━━━━━ TASK INPUT ━━━━━
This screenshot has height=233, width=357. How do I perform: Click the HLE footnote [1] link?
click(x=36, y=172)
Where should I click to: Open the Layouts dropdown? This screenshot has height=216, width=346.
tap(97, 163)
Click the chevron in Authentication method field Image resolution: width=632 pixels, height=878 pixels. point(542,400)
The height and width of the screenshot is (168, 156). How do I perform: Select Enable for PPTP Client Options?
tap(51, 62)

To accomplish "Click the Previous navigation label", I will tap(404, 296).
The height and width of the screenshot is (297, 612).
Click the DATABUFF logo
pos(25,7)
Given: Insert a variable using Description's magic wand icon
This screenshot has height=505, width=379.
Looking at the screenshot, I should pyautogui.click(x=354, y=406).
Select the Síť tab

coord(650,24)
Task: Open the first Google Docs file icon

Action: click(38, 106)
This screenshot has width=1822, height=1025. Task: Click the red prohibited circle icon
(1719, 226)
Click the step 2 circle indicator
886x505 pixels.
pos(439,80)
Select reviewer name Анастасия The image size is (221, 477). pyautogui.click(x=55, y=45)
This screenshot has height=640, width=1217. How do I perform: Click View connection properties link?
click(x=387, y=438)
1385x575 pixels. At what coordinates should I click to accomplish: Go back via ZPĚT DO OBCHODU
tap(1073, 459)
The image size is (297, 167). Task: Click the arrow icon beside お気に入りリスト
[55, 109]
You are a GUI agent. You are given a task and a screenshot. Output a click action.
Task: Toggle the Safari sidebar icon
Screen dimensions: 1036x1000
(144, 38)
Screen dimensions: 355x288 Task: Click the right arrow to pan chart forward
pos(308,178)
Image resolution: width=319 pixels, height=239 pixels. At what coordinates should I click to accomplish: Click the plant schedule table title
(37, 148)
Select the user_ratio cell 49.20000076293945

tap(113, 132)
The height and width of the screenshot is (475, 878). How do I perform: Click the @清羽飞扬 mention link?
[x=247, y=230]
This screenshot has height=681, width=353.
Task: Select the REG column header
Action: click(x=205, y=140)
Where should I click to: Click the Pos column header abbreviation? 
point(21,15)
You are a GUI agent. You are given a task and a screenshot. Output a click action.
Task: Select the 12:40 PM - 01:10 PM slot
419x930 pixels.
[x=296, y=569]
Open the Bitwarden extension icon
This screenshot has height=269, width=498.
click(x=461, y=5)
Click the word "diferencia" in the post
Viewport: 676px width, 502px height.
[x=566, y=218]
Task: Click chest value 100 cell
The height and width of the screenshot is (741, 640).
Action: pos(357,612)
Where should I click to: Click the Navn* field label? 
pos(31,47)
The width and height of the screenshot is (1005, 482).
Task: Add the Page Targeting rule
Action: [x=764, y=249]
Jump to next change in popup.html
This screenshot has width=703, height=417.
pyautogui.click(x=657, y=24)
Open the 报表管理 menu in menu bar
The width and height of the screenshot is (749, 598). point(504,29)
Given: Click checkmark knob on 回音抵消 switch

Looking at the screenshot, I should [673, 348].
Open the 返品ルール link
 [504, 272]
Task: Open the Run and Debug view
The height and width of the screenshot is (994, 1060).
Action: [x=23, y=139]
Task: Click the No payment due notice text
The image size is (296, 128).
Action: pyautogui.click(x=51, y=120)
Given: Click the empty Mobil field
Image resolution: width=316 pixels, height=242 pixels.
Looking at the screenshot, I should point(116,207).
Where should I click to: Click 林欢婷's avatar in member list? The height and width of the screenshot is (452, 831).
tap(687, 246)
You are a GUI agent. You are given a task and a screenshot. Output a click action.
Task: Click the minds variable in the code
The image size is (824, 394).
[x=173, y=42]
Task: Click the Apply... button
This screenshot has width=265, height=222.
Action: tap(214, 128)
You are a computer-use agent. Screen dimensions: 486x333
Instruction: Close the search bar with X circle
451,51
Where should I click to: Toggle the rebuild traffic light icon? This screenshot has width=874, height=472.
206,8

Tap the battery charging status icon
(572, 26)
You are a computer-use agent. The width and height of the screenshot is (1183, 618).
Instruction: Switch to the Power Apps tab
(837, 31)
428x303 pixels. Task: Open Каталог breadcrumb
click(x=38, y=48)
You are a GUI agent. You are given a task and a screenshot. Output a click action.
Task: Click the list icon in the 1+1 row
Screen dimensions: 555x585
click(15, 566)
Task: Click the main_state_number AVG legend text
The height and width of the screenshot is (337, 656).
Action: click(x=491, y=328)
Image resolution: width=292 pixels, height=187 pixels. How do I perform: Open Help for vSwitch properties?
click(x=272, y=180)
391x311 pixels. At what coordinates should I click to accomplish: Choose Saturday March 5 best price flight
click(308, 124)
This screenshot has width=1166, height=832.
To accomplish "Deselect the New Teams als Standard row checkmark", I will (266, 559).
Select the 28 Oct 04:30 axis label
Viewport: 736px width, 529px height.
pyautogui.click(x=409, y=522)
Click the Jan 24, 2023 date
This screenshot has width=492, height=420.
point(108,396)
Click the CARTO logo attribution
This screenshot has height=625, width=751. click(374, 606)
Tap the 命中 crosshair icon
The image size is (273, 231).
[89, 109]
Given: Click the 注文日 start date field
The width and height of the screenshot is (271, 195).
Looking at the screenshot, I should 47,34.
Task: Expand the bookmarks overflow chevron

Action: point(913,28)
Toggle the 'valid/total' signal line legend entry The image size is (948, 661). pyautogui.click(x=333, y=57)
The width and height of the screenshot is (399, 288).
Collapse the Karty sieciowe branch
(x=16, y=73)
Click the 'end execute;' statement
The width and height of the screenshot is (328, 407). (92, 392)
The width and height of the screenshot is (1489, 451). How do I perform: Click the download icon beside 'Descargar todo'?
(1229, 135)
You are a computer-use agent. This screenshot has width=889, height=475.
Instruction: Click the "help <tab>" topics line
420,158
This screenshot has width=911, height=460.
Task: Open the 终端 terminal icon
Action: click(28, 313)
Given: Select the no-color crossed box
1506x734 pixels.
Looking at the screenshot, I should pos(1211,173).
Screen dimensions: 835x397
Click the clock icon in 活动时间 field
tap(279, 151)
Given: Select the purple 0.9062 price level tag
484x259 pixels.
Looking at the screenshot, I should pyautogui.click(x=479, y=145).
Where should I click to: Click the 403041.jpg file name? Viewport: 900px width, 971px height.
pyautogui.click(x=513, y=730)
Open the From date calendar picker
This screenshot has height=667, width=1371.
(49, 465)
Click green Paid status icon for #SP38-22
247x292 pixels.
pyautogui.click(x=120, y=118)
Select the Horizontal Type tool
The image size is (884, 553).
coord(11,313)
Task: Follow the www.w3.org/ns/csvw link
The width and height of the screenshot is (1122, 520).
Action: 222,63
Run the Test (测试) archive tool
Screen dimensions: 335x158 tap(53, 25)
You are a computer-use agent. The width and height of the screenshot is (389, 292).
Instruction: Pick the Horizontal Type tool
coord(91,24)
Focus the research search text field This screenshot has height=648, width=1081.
━━━━━
EXERCISE OBJECTIVE: Convert the lines of the entries above, from the line containing "The image size is (297, 167)." through the line containing "tap(113, 132)", both included, into a Markdown table with the columns Row and Entry line. Give one numbered row per line and omit blank lines.

EXERCISE RESPONSE:
| Row | Entry line |
|---|---|
| 1 | The image size is (297, 167). Task: Click the arrow icon beside お気に入りリスト |
| 2 | [55, 109] |
| 3 | You are a GUI agent. You are given a task and a screenshot. Output a click action. |
| 4 | Task: Toggle the Safari sidebar icon |
| 5 | Screen dimensions: 1036x1000 |
| 6 | (144, 38) |
| 7 | Screen dimensions: 355x288 Task: Click the right arrow to pan chart forward |
| 8 | pos(308,178) |
| 9 | Image resolution: width=319 pixels, height=239 pixels. At what coordinates should I click to accomplish: Click the plant schedule table title |
| 10 | (37, 148) |
| 11 | Select the user_ratio cell 49.20000076293945 |
| 12 | tap(113, 132) |